I’ve just been playing with Deepzoom as a way of publishing some information I’ve been working on over the past few weeks.  It’s a very powerful tool and it’s giving me a great way of publishing every level of detail – whatever the intended audience – in one place.  I’ll try to strip out the company specific stuff and put an example on here at some point.

Anyways… the question I have is, does anyone know if it is (or will be) possible to embed hyperlinks into Deepzoom?  There are a few times where it would have been useful to be able to link out to related word docs.  I’m only using the beta composer tool at the moment so you’ll have to forgive my ignorance! 

MOM 2005 Management Pack for Server 2008

Something that surprised me about the Server 2008 launch was that there aren’t any MOM management packs available for it yet.  I’m sure people we busy getting the OS itself ready, but this won’t help adoption of the OS by enterprises.

I’m told that the MP hasn’t yet gone through beta testing but it targeted for release in Q4 of 2008.

File Virtualisation and the cloud

There’s a great post over on arstechnica asked for a home storage cloud that would seamlessly link together all his home storage.

"So I’m ready for some cloud storage. But I don’t want all my gadgets to connect to some distant cloud. Rather, I want them to be the cloud, so that my data surrounds me like some mist with a life of its own, instead of sitting in these little isolated balls that I have to juggle."

While I was reading though it two things came to mind, the first was Mesh and other cloud storage services.  After all why have storage in your home if you can get it cheaper in the cloud. 

Of course for home media use cloud storage itself isn’t much help, you need the data locally.  That’s where Mesh could play a part by taking care of syncing data across devices via the cloud.  However in this scenario either all the data would be on all the devices or you’d need to setup and maintain lots of individual folders.  Oh… and 5GB isn’t going to hold much music these days.

The second thing that came to mind was a File Virtualisation solution I saw last year from Acopia (now owned by f5).  File virtualisation provides a lay of abstraction between clients that create and consume data and the storage devices that it is stored on.

acopia

Essentially the virtualisation layer provides a single namespace that all clients connect to.  As this layer is abstracted from where and how the data is physically stored the data can be located in the best place for that data.  What’s more it can be dynamically moved around physical storage devices without these changes ever being visible to the clients.

This lets you do very clever things.  You can automatically determine what the most accessed files are an move them to your fastest storage.  The least accessed ones you can move to cheap, slow storage.  Don’t want MP3’s clogging up you file servers? (well it is an enterprise solution…) That’s fine, just define a rule that says all MP3’s should be hosted on a single cheap NAS somewhere.  Need to move all the data off a SAN that’s seen better days?  No worries, setup a rule or task and it’ll be moved without the clients ever seeing a thing.

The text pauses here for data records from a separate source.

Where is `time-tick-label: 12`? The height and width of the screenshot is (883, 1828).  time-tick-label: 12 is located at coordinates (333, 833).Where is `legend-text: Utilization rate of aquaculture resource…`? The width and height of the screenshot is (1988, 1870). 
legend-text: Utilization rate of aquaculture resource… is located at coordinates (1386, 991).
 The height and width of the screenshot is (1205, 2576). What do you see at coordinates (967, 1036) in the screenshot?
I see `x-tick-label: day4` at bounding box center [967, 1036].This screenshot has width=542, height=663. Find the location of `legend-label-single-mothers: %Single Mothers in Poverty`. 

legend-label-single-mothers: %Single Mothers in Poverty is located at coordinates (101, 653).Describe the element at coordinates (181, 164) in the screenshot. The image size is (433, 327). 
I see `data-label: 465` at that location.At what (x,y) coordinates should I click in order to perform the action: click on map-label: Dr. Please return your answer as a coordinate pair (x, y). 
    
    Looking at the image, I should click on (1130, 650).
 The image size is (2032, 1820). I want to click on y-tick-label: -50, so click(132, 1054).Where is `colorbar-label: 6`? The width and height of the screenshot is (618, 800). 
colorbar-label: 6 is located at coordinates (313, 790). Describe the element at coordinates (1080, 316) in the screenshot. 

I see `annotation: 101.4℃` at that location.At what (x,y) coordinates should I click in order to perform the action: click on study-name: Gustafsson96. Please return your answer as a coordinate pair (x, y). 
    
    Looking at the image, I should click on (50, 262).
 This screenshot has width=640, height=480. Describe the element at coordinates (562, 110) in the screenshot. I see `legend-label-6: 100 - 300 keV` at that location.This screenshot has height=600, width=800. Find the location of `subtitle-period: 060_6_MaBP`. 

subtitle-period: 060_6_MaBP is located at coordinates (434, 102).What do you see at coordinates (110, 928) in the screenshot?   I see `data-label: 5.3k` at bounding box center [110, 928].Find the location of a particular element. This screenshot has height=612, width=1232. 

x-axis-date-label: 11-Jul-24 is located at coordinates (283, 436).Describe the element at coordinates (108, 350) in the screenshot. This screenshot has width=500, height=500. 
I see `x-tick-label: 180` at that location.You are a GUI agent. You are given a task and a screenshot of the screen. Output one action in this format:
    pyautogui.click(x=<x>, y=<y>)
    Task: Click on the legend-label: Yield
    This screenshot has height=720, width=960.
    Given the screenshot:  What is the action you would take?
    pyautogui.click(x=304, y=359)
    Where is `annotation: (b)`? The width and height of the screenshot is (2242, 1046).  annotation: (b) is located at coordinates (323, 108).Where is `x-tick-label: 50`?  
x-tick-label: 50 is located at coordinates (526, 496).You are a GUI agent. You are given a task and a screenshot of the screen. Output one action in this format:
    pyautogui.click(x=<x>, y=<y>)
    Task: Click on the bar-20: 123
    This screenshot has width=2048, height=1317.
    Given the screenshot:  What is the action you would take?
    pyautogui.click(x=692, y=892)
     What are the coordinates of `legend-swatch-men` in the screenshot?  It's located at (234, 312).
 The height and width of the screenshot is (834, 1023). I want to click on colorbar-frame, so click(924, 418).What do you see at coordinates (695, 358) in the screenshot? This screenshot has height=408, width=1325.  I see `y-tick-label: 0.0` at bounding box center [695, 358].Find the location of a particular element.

Ok… so for now this sort of thing is the realm of Enterprises.  And Enterprises with deep pockets.  But, it is – I think – what Jon is looking for in his article – his digital mist (I like that term!).  Probably more so than Mesh, at least for now. 

However… if Mesh is providing a ring of devices on which you’d like to store your data.  It’s not too hard to see someone writing an equivalent of the Acopia ‘rulebase’ to manage a set of devices linked using the Mesh framework.

Could be quite useful in a few years.

(I was impressed that in replying to the post on arstechnica I had to sign-in using an account I created in 1999!)